## PROVIDED DATA

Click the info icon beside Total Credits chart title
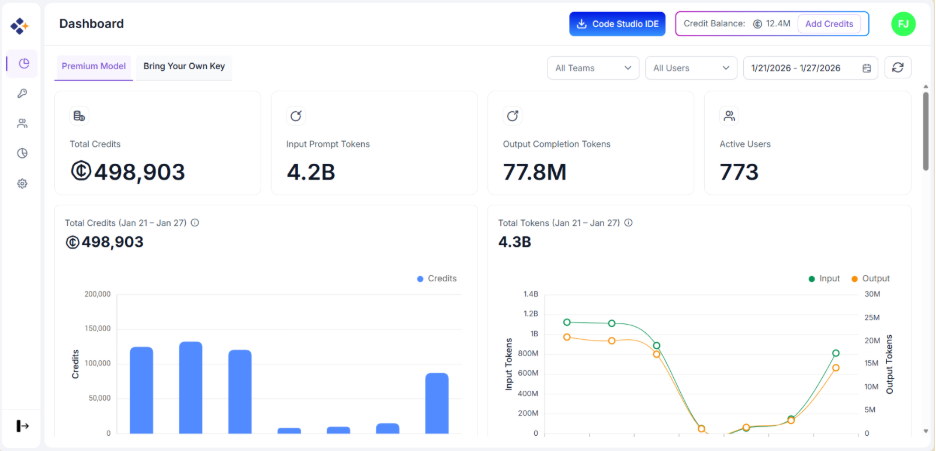 [x=195, y=223]
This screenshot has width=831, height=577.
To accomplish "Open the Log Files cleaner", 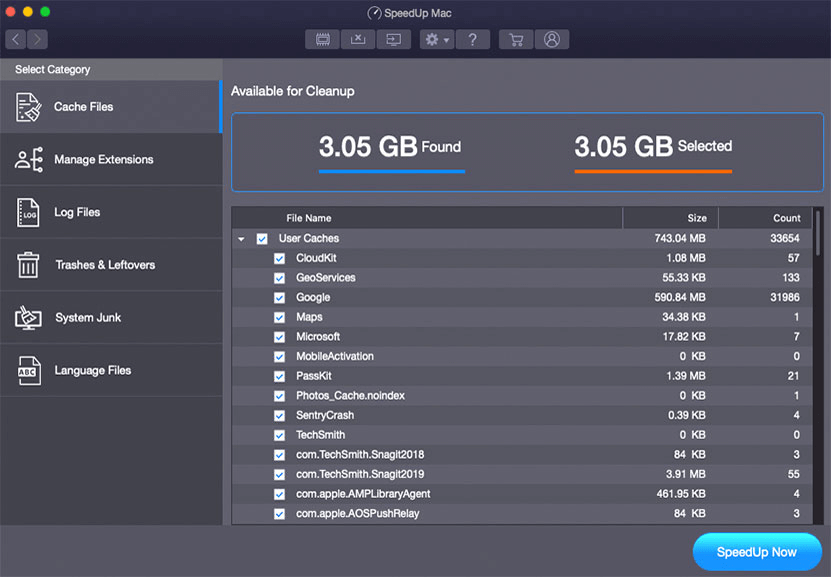I will pyautogui.click(x=75, y=212).
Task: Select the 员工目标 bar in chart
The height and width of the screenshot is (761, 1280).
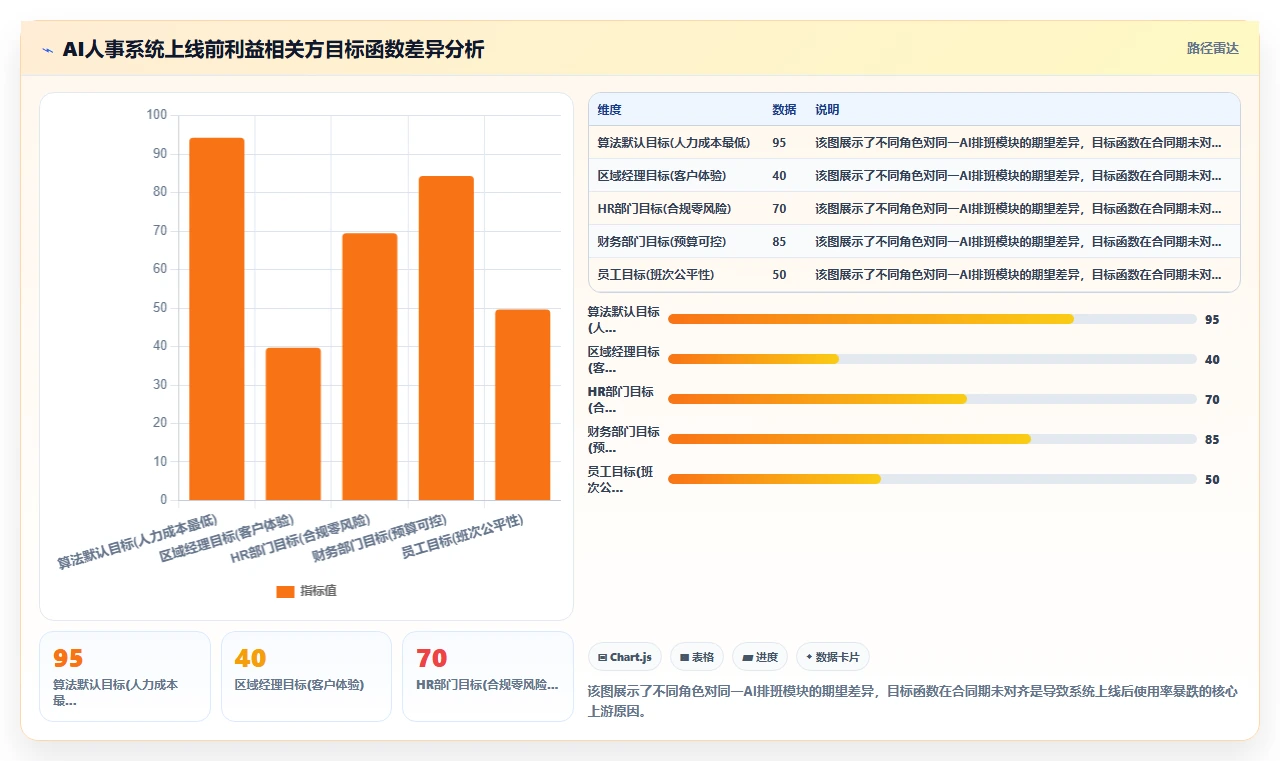Action: pos(523,405)
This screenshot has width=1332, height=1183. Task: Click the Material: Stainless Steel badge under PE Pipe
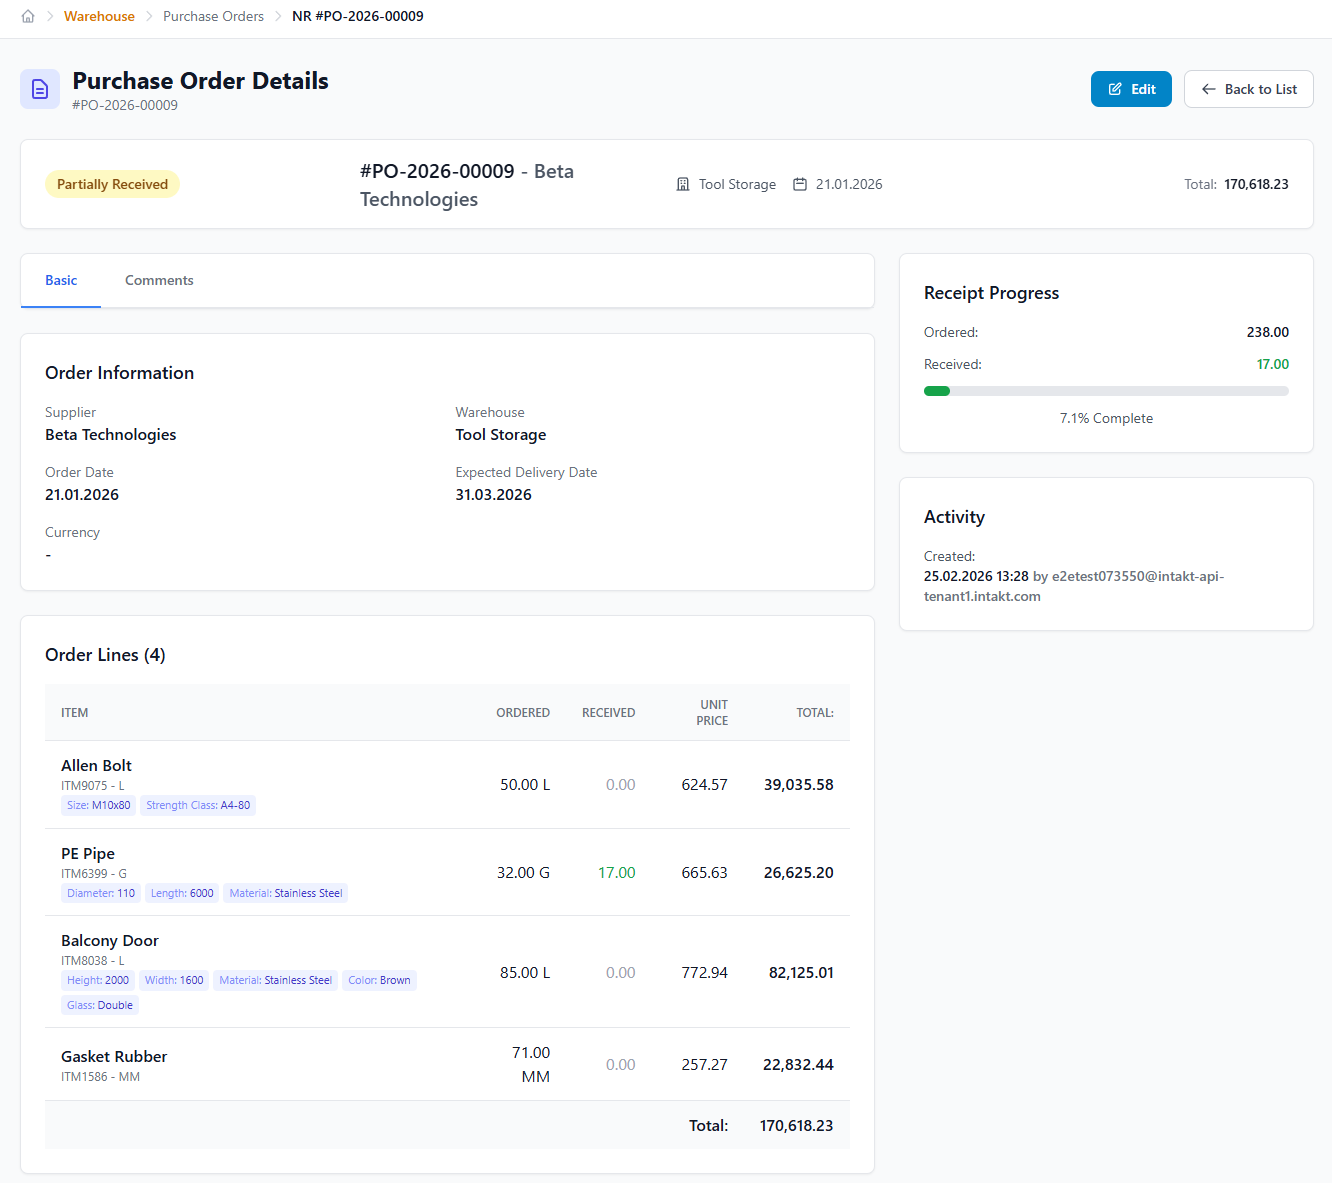tap(285, 893)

## ABOUT THIS EXERCISE
Please print the line that contains "This screenshot has width=1332, height=1183." along with every later line of the material, exactly, through the last one. Leave pictures out of the copy.

## EXPECTED ANSWER
This screenshot has width=1332, height=1183. Task: Click the Material: Stainless Steel badge under PE Pipe
tap(285, 893)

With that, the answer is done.